Mother tongue shaming. It’s a real thing I’ve lived in fear of and which I have experienced several times. Once, for instance, I attended a friend’s aunt’s impromptu birthday get-together. It was an intimate setting with most of us gathered in the living room. Everyone was conversing in Kikuyu except me and, soon enough, the aunt realised I didn’t understand what they were saying.
It was the first time I had met her, but that didn’t stop her from chastising me. As everyone sat back quietly, probably dumbfounded by her tirade, she disparaged me for using a Kikuyu name and said it was dangerous to live in Kenya and not speak my native tongue. Not once did she ask me why I didn’t speak my mother tongue and assumed it was because I thought it was beneath me.
The shame felt so bad that I went through a period where I avoided introducing myself with my Kikuyu name.
It baffles me how some people feel they have the right to bully people that don’t speak their mother tongue, especially since many of the same people don’t teach their own kids their native languages. You can’t bully someone into wanting to learn a language and, if anything, are more likely to make them hate it.
This shaming also belies the fact that many people, like me, wish they did speak their mother tongue! I know there are people who think that local languages are second class and that speaking English indicates that you have a superior IQ, but I’m not one of them.
My brother and I were born abroad where we spoke English in pre-school and then ended up speaking it at home too. My parents did not intend for us not to learn Kikuyu, and when we returned to Kenya, they realised the gravity of their mistake in not making sure we’d picked it up when we were younger.
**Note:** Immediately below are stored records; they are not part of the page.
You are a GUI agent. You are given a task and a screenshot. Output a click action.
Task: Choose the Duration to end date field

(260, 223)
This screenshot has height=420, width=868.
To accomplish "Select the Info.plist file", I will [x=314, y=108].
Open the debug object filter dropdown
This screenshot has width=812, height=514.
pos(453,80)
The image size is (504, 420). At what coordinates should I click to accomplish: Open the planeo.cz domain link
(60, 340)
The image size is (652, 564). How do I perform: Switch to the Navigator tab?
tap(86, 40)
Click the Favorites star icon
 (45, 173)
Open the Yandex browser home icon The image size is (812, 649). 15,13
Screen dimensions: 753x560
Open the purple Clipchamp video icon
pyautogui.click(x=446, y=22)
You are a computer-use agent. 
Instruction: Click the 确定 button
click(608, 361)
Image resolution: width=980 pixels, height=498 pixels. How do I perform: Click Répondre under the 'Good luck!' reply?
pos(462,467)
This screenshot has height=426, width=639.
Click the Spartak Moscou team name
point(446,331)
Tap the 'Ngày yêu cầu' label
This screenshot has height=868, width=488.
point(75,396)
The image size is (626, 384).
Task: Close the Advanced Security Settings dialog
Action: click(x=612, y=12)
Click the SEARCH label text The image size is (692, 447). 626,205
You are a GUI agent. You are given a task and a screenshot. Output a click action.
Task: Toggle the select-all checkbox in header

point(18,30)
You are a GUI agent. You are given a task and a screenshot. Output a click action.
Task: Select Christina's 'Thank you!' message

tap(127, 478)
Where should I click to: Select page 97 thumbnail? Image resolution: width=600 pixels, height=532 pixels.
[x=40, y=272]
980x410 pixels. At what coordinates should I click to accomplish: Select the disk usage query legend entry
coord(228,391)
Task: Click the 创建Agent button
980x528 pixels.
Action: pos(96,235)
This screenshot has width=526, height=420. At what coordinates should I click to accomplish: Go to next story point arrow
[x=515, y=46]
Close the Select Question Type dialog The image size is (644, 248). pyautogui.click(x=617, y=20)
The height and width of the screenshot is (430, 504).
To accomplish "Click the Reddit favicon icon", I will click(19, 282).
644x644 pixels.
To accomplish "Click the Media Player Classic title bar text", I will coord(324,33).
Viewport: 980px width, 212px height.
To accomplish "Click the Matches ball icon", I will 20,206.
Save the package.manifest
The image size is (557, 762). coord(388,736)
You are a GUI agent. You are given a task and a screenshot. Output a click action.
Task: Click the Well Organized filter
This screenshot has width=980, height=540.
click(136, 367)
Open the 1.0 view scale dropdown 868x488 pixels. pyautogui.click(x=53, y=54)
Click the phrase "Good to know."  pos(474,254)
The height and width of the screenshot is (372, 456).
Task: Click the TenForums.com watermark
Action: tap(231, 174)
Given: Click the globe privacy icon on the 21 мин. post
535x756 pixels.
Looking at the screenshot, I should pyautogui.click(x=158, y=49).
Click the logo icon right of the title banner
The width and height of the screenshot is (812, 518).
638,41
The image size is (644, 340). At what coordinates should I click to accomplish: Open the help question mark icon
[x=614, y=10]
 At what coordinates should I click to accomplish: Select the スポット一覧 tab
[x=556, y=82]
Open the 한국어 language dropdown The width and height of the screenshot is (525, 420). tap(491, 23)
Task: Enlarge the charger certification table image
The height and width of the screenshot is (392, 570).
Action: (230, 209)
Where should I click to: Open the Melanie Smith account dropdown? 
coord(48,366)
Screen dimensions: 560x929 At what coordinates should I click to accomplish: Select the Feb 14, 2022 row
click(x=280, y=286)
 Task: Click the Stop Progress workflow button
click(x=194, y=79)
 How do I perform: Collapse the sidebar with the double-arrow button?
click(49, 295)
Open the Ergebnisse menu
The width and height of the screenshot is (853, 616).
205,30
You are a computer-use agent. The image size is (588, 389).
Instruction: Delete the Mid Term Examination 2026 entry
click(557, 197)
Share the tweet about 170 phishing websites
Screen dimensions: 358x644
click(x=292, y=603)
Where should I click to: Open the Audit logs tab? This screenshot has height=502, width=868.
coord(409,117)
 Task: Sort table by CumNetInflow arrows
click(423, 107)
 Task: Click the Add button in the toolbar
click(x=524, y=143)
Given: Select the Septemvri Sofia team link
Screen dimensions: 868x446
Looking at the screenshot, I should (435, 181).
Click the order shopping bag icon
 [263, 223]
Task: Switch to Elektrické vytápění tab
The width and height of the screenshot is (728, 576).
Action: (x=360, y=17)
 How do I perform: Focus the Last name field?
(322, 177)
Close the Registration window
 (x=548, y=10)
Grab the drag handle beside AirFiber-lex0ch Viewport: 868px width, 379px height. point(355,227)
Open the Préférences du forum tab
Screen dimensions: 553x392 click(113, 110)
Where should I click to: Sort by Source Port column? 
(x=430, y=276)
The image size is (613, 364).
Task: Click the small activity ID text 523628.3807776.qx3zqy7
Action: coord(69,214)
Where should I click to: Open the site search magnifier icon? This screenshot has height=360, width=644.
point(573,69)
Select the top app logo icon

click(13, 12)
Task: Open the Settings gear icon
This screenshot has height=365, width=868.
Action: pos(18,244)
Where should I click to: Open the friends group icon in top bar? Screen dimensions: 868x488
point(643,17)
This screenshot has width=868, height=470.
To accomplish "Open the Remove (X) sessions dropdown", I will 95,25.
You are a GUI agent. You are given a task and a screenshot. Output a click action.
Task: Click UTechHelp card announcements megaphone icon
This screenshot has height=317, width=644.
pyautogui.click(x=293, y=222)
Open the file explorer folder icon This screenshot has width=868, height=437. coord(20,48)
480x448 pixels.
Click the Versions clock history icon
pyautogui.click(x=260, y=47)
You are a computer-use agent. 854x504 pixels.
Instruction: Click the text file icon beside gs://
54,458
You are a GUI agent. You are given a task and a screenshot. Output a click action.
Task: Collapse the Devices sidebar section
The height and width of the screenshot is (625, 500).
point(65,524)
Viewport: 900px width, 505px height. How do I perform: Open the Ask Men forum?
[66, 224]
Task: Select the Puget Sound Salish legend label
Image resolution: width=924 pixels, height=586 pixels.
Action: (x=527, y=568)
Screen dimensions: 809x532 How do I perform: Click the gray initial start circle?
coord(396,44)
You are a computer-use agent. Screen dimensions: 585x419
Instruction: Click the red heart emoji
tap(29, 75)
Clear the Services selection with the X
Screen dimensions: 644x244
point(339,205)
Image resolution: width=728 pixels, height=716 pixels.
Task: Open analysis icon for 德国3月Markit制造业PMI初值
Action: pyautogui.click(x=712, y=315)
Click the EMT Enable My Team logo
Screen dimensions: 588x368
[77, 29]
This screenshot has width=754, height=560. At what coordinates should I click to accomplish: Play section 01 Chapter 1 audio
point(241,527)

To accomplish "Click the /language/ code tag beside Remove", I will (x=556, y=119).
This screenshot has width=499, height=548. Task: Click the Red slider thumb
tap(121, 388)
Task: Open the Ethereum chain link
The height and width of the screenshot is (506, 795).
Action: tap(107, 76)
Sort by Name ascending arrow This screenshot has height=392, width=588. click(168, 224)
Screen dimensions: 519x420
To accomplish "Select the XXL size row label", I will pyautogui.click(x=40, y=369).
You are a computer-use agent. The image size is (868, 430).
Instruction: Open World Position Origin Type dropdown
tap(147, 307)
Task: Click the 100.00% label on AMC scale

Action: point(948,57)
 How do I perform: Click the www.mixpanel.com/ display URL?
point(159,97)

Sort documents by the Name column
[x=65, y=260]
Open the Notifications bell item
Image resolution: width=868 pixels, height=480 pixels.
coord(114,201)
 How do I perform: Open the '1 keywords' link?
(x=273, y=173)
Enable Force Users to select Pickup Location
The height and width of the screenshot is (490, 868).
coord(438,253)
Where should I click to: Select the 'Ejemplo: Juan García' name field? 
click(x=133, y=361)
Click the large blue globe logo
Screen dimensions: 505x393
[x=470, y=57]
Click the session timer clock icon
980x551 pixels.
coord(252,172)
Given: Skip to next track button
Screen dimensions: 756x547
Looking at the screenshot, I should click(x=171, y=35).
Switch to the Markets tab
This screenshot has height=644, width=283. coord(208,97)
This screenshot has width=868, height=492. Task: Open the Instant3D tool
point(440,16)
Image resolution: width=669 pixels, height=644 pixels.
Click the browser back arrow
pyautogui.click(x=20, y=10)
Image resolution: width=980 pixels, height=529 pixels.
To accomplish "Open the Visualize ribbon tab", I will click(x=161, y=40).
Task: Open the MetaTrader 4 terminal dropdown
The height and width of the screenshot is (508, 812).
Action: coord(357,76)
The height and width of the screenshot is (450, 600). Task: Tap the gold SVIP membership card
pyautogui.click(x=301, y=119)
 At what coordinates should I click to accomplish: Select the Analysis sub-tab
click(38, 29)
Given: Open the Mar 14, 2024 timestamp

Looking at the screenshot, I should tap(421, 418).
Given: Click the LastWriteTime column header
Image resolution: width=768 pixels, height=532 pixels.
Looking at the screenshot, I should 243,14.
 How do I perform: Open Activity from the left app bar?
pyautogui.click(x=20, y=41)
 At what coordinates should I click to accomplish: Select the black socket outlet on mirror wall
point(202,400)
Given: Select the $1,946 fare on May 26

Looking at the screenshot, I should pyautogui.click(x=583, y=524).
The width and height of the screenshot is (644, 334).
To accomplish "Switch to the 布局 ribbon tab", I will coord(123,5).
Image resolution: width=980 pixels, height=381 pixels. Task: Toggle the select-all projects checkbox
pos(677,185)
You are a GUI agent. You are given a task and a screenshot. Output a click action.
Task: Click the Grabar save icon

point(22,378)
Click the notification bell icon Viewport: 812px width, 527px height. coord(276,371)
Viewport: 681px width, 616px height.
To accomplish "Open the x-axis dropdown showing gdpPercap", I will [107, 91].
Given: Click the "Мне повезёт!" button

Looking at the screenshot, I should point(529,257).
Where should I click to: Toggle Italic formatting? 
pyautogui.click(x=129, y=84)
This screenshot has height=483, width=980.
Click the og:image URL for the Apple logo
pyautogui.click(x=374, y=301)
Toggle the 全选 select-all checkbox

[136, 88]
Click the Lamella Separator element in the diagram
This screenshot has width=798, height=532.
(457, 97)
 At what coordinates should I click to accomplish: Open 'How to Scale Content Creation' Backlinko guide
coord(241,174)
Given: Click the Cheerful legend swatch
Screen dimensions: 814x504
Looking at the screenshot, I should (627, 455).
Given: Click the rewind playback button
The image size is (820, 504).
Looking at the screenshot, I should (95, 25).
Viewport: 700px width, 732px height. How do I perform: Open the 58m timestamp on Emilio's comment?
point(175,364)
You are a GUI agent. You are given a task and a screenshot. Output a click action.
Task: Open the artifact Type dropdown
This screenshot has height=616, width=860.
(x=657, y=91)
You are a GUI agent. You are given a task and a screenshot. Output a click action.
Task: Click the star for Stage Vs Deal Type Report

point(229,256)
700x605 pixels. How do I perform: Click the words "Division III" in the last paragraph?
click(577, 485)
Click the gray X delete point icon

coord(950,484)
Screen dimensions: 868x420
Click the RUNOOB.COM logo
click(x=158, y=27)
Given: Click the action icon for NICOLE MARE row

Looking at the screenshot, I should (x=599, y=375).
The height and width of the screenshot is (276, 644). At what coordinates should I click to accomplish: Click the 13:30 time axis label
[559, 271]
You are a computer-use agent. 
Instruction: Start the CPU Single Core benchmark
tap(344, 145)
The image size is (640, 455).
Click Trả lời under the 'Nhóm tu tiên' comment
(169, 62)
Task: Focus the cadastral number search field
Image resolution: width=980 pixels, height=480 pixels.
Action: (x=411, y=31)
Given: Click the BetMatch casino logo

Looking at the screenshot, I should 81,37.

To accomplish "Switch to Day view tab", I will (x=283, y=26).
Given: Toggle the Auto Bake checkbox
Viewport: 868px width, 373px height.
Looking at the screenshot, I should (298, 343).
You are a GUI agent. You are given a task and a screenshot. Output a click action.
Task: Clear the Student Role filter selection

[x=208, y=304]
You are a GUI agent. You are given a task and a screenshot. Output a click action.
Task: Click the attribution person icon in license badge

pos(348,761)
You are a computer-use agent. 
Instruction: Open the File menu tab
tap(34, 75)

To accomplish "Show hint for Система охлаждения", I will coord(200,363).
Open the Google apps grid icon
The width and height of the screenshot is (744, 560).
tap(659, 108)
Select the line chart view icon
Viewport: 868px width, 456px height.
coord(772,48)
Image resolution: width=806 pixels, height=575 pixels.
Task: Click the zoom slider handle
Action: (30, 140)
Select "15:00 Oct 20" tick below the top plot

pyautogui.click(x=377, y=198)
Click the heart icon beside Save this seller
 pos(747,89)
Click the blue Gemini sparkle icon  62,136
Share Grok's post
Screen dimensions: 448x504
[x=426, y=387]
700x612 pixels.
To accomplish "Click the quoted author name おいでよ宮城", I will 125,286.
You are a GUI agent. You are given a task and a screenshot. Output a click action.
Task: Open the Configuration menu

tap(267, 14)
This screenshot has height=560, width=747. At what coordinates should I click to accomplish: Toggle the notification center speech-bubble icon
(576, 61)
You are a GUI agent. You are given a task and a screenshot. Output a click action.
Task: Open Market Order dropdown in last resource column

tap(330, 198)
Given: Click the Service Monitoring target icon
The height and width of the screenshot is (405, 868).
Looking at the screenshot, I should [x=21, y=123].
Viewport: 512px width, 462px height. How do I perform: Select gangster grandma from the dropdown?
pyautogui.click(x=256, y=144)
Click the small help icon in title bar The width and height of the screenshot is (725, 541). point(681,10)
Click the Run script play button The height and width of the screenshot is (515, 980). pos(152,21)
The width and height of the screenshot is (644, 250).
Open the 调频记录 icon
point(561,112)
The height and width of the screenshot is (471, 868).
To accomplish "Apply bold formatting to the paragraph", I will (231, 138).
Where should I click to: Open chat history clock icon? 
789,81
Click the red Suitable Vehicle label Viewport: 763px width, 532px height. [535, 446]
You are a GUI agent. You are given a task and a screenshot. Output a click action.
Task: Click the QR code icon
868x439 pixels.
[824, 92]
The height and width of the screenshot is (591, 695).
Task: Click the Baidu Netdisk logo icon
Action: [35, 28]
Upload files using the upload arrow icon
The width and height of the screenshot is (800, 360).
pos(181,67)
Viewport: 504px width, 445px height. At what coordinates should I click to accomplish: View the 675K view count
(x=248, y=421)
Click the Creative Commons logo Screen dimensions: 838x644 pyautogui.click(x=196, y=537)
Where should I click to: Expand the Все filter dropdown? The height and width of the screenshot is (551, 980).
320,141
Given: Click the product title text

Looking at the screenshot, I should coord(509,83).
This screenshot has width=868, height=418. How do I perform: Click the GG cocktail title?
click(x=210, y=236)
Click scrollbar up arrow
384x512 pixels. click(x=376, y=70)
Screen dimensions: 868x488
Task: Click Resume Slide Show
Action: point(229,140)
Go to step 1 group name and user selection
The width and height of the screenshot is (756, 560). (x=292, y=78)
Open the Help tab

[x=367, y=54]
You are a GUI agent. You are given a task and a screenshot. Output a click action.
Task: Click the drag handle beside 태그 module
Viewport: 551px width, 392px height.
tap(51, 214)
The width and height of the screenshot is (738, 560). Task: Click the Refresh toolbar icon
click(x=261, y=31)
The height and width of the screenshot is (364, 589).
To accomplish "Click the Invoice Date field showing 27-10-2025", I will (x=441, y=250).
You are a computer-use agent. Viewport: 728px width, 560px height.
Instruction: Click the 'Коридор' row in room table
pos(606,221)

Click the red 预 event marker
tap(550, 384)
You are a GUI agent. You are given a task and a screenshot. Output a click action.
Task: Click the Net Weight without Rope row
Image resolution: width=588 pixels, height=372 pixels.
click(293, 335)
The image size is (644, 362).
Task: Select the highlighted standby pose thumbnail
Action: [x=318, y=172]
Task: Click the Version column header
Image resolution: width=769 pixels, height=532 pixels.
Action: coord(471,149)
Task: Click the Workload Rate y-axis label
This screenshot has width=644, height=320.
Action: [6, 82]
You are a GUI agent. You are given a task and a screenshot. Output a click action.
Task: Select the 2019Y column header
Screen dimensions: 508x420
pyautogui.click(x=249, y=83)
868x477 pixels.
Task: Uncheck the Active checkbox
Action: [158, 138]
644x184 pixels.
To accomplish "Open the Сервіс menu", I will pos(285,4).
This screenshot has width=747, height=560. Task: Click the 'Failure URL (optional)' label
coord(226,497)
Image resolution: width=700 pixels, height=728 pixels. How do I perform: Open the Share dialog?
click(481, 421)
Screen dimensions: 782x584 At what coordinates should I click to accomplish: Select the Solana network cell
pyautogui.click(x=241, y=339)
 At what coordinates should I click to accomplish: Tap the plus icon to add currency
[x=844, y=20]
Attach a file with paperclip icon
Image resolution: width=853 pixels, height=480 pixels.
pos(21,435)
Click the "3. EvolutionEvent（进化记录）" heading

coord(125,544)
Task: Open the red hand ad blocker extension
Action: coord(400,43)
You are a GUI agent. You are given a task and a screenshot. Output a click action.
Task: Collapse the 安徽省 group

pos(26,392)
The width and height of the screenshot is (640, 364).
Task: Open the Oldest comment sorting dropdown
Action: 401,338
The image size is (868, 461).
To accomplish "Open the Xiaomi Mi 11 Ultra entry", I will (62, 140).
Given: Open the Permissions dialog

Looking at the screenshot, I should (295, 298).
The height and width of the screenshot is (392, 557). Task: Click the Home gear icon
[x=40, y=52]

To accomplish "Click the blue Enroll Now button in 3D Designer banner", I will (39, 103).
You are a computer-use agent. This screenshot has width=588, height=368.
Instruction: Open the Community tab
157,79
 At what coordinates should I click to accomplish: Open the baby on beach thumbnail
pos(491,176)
They tried to enrol us for lessons and, as an adult, I have tried learning Kikuyu again on several occasions, but I have always struggled. I still cannot speak it, but not for want of trying.
Because of this gap, I have always felt like a part of my identity is missing. I also hate that I was never able to have a proper conversation with my grandparents and learn more about them and our history while they were alive. The language gap impeded our relationship, and us forming a close bond.
Recently, I have realised that there is more to this feeling. Our languages connect us, and not knowing your mother tongue can ostracise you and make you feel like an outsider. I have often felt like I don’t fit in like I am not part of the “village” in many ways.
People’s stories of how they ended up not learning their mother tongue vary, but based on my experience, I would advise all parents to teach their kids their native languages if they know them. The children may resist, but they will thank you later.
Any language is valuable. Languages open doors. They get you welcomed among strangers and connect people in a foreign land. They help you lower the price when haggling. I have seen family members and friends benefit in a myriad of ways from being able to speak their mother tongue as I listen longingly.
I still wish I could speak Kikuyu, but a few years ago, I finally made peace with who I am. It felt good to accept the fact that this is me and not feel shame or need external validation and approval. I will eventually learn to speak my mother tongue (so help me God) but not for anyone other than myself. When is my business? I don’t need anyone to impose their timelines on me.
There you have it, folks. An article in English about my mother tongue.